**TASK OBJECTIVE**
Nothing but the lines from the one containing "Task: Open line number 596 link" to the end of the data should be copied, exactly, and the pictures stay out.

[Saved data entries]

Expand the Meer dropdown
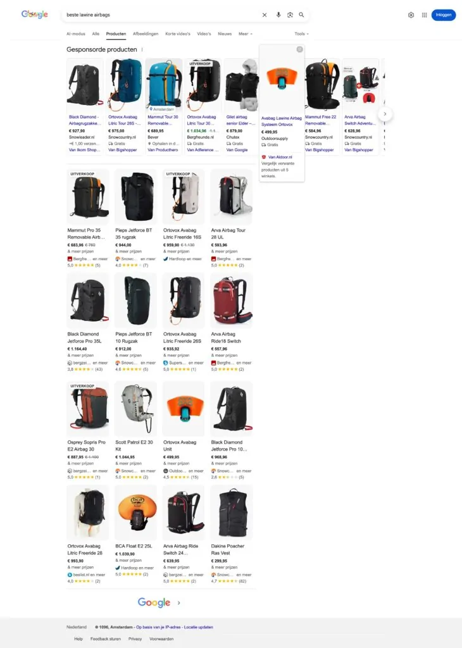Image resolution: width=462 pixels, height=648 pixels. click(246, 34)
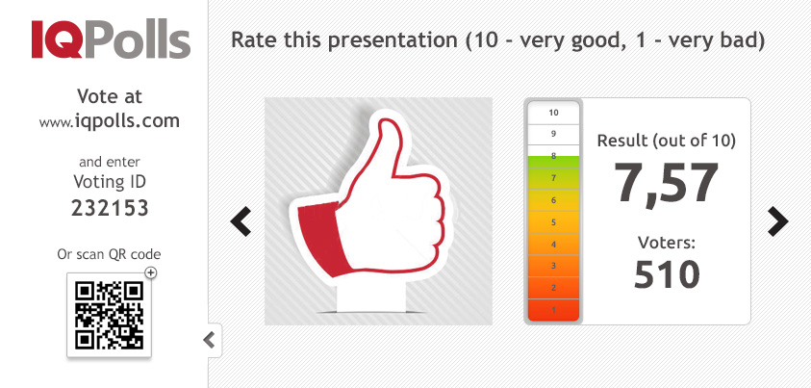Select rating 8 on the scale
Screen dimensions: 811x388
click(x=553, y=156)
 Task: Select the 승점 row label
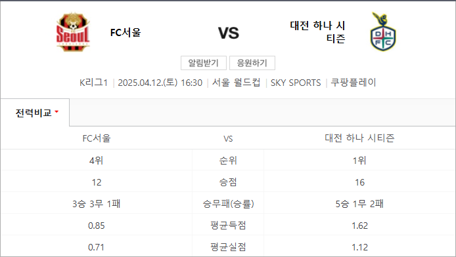[x=228, y=182]
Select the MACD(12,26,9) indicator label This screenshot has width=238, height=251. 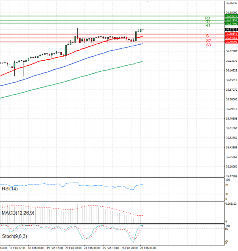click(17, 213)
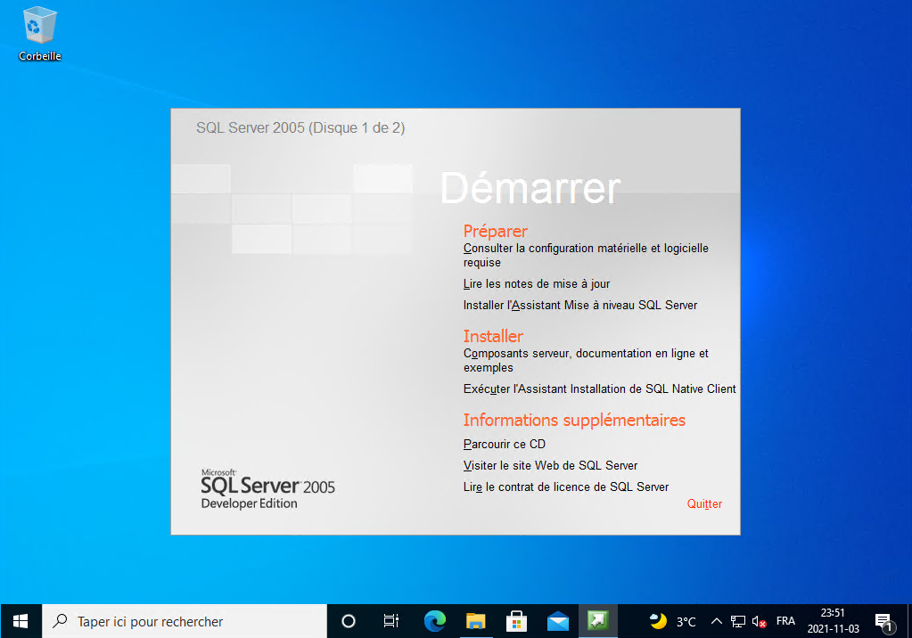Open the notification center icon
Image resolution: width=912 pixels, height=638 pixels.
(883, 621)
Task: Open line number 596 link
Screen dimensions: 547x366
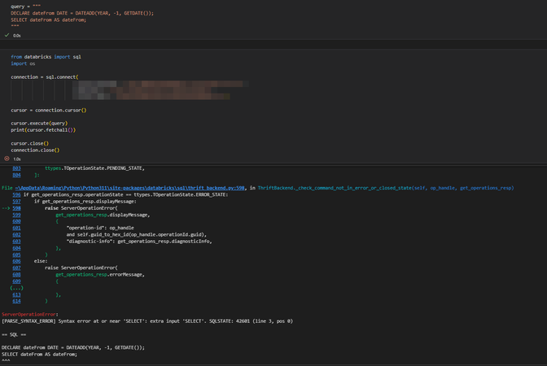Action: point(16,194)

**RESULT FOR THIS EXERCISE**
Task: Open line number 596 link
Screen dimensions: 547x366
Action: point(16,194)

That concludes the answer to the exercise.